■ **About this exercise**
What is needed here is an exact reprint of every record below.

■ **Records drawn from a dataset**
==*==

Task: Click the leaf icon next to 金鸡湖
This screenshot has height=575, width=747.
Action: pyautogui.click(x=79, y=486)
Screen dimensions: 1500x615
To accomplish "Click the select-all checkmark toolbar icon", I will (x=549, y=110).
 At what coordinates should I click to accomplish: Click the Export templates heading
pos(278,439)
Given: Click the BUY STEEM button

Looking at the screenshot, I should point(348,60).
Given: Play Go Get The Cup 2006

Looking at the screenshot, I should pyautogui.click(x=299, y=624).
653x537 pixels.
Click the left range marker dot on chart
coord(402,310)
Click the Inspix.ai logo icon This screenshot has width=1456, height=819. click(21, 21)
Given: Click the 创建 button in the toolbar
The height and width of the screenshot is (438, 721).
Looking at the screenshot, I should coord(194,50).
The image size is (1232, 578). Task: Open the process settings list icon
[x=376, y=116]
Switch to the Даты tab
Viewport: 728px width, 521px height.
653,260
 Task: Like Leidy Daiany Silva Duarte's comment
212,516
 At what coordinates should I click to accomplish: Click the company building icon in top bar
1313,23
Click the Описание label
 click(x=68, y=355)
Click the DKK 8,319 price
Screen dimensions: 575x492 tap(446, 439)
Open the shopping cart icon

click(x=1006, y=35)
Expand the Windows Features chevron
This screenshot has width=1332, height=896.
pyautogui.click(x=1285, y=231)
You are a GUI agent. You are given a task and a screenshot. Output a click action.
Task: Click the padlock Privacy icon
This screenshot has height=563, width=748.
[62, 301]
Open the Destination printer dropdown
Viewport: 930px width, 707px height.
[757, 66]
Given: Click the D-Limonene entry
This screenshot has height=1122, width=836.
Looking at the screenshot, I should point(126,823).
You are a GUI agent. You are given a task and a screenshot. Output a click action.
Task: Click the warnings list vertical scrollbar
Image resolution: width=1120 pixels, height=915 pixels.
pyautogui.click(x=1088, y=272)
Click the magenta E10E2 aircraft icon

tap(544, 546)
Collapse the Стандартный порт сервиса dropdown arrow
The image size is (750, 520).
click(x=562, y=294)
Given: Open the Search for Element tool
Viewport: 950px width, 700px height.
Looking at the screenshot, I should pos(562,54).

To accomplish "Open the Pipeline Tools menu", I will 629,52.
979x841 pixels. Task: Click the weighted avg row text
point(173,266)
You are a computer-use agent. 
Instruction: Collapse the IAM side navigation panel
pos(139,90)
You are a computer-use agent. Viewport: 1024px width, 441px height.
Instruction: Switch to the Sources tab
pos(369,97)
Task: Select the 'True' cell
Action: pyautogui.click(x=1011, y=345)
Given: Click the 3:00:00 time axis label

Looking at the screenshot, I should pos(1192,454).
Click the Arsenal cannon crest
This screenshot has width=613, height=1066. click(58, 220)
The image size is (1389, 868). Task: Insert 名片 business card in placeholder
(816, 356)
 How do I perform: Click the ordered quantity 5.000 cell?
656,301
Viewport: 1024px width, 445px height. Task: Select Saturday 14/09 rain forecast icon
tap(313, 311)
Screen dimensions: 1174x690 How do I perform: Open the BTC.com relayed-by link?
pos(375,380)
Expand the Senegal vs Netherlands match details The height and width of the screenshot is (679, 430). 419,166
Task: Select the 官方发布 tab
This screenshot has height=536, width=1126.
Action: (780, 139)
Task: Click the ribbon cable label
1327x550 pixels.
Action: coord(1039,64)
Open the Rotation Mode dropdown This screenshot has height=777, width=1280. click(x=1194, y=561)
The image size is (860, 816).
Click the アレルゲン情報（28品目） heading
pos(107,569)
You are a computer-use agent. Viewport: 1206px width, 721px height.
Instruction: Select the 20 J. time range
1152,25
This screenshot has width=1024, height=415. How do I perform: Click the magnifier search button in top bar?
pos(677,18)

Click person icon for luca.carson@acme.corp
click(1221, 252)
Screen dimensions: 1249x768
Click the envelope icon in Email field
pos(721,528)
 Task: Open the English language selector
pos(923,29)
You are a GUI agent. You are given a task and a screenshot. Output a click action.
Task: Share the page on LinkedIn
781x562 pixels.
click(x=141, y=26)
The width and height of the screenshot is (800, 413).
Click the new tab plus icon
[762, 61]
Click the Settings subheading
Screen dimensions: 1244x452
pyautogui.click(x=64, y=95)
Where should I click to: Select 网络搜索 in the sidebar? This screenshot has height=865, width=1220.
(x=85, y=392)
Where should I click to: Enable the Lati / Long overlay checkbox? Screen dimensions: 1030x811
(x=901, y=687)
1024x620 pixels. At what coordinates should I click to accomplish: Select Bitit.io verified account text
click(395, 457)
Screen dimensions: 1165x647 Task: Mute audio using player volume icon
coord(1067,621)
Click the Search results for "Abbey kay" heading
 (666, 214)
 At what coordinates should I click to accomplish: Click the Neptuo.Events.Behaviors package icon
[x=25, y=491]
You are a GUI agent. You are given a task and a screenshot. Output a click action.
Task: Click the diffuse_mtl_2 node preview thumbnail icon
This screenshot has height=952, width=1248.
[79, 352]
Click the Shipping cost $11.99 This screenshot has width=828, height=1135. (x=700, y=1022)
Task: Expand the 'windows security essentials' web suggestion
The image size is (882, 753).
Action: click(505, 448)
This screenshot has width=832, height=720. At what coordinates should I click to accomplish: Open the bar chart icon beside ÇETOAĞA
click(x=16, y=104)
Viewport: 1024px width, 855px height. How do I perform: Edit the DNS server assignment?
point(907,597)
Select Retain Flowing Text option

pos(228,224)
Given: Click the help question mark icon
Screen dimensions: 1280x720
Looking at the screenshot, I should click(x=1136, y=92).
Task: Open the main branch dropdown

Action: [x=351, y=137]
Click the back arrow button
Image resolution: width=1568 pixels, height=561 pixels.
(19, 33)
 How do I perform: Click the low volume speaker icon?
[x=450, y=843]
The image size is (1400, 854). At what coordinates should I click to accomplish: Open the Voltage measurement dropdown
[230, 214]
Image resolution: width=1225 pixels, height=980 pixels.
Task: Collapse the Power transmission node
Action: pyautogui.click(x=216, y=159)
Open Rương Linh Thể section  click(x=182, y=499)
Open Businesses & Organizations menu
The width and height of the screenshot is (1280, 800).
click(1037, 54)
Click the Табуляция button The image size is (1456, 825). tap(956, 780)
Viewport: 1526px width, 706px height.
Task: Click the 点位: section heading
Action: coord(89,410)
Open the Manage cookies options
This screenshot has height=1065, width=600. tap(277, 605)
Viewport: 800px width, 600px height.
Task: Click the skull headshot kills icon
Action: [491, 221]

==*==

■ **Answer to this task**
Task: Click the leaf icon next to 金鸡湖
This screenshot has height=575, width=747.
Action: pyautogui.click(x=79, y=486)
Screen dimensions: 1500x615
To accomplish "Click the select-all checkmark toolbar icon", I will (x=549, y=110).
 At what coordinates should I click to accomplish: Click the Export templates heading
pos(278,439)
Given: Click the BUY STEEM button

Looking at the screenshot, I should point(348,60).
Given: Play Go Get The Cup 2006

Looking at the screenshot, I should pyautogui.click(x=299, y=624).
653x537 pixels.
Click the left range marker dot on chart
coord(402,310)
Click the Inspix.ai logo icon This screenshot has width=1456, height=819. click(21, 21)
Given: Click the 创建 button in the toolbar
The height and width of the screenshot is (438, 721).
Looking at the screenshot, I should coord(194,50).
The image size is (1232, 578). Task: Open the process settings list icon
[x=376, y=116]
Switch to the Даты tab
Viewport: 728px width, 521px height.
653,260
 Task: Like Leidy Daiany Silva Duarte's comment
212,516
 At what coordinates should I click to accomplish: Click the company building icon in top bar
1313,23
Click the Описание label
 click(x=68, y=355)
Click the DKK 8,319 price
Screen dimensions: 575x492 tap(446, 439)
Open the shopping cart icon

click(x=1006, y=35)
Expand the Windows Features chevron
This screenshot has width=1332, height=896.
pyautogui.click(x=1285, y=231)
You are a GUI agent. You are given a task and a screenshot. Output a click action.
Task: Click the padlock Privacy icon
This screenshot has height=563, width=748.
[62, 301]
Open the Destination printer dropdown
Viewport: 930px width, 707px height.
[757, 66]
Given: Click the D-Limonene entry
This screenshot has height=1122, width=836.
Looking at the screenshot, I should point(126,823).
You are a GUI agent. You are given a task and a screenshot. Output a click action.
Task: Click the warnings list vertical scrollbar
Image resolution: width=1120 pixels, height=915 pixels.
pyautogui.click(x=1088, y=272)
Click the magenta E10E2 aircraft icon

tap(544, 546)
Collapse the Стандартный порт сервиса dropdown arrow
The image size is (750, 520).
click(x=562, y=294)
Given: Open the Search for Element tool
Viewport: 950px width, 700px height.
Looking at the screenshot, I should pos(562,54).

To accomplish "Open the Pipeline Tools menu", I will 629,52.
979x841 pixels. Task: Click the weighted avg row text
point(173,266)
You are a computer-use agent. 
Instruction: Collapse the IAM side navigation panel
pos(139,90)
You are a computer-use agent. Viewport: 1024px width, 441px height.
Instruction: Switch to the Sources tab
pos(369,97)
Task: Select the 'True' cell
Action: pyautogui.click(x=1011, y=345)
Given: Click the 3:00:00 time axis label

Looking at the screenshot, I should pos(1192,454).
Click the Arsenal cannon crest
This screenshot has width=613, height=1066. click(58, 220)
The image size is (1389, 868). Task: Insert 名片 business card in placeholder
(816, 356)
 How do I perform: Click the ordered quantity 5.000 cell?
656,301
Viewport: 1024px width, 445px height. Task: Select Saturday 14/09 rain forecast icon
tap(313, 311)
Screen dimensions: 1174x690 How do I perform: Open the BTC.com relayed-by link?
pos(375,380)
Expand the Senegal vs Netherlands match details The height and width of the screenshot is (679, 430). 419,166
Task: Select the 官方发布 tab
This screenshot has height=536, width=1126.
Action: (780, 139)
Task: Click the ribbon cable label
1327x550 pixels.
Action: coord(1039,64)
Open the Rotation Mode dropdown This screenshot has height=777, width=1280. click(x=1194, y=561)
The image size is (860, 816).
Click the アレルゲン情報（28品目） heading
pos(107,569)
You are a computer-use agent. Viewport: 1206px width, 721px height.
Instruction: Select the 20 J. time range
1152,25
This screenshot has width=1024, height=415. How do I perform: Click the magnifier search button in top bar?
pos(677,18)

Click person icon for luca.carson@acme.corp
click(1221, 252)
Screen dimensions: 1249x768
Click the envelope icon in Email field
pos(721,528)
 Task: Open the English language selector
pos(923,29)
You are a GUI agent. You are given a task and a screenshot. Output a click action.
Task: Share the page on LinkedIn
781x562 pixels.
click(x=141, y=26)
The width and height of the screenshot is (800, 413).
Click the new tab plus icon
[762, 61]
Click the Settings subheading
Screen dimensions: 1244x452
pyautogui.click(x=64, y=95)
Where should I click to: Select 网络搜索 in the sidebar? This screenshot has height=865, width=1220.
(x=85, y=392)
Where should I click to: Enable the Lati / Long overlay checkbox? Screen dimensions: 1030x811
(x=901, y=687)
1024x620 pixels. At what coordinates should I click to accomplish: Select Bitit.io verified account text
click(395, 457)
Screen dimensions: 1165x647 Task: Mute audio using player volume icon
coord(1067,621)
Click the Search results for "Abbey kay" heading
 (666, 214)
 At what coordinates should I click to accomplish: Click the Neptuo.Events.Behaviors package icon
[x=25, y=491]
You are a GUI agent. You are given a task and a screenshot. Output a click action.
Task: Click the diffuse_mtl_2 node preview thumbnail icon
This screenshot has height=952, width=1248.
[79, 352]
Click the Shipping cost $11.99 This screenshot has width=828, height=1135. (x=700, y=1022)
Task: Expand the 'windows security essentials' web suggestion
The image size is (882, 753).
Action: click(505, 448)
This screenshot has width=832, height=720. At what coordinates should I click to accomplish: Open the bar chart icon beside ÇETOAĞA
click(x=16, y=104)
Viewport: 1024px width, 855px height. How do I perform: Edit the DNS server assignment?
point(907,597)
Select Retain Flowing Text option

pos(228,224)
Given: Click the help question mark icon
Screen dimensions: 1280x720
Looking at the screenshot, I should click(x=1136, y=92).
Task: Open the main branch dropdown

Action: [x=351, y=137]
Click the back arrow button
Image resolution: width=1568 pixels, height=561 pixels.
(19, 33)
 How do I perform: Click the low volume speaker icon?
[x=450, y=843]
The image size is (1400, 854). At what coordinates should I click to accomplish: Open the Voltage measurement dropdown
[230, 214]
Image resolution: width=1225 pixels, height=980 pixels.
Task: Collapse the Power transmission node
Action: pyautogui.click(x=216, y=159)
Open Rương Linh Thể section  click(x=182, y=499)
Open Businesses & Organizations menu
The width and height of the screenshot is (1280, 800).
click(1037, 54)
Click the Табуляция button The image size is (1456, 825). tap(956, 780)
Viewport: 1526px width, 706px height.
Task: Click the 点位: section heading
Action: coord(89,410)
Open the Manage cookies options
This screenshot has height=1065, width=600. tap(277, 605)
Viewport: 800px width, 600px height.
Task: Click the skull headshot kills icon
Action: [491, 221]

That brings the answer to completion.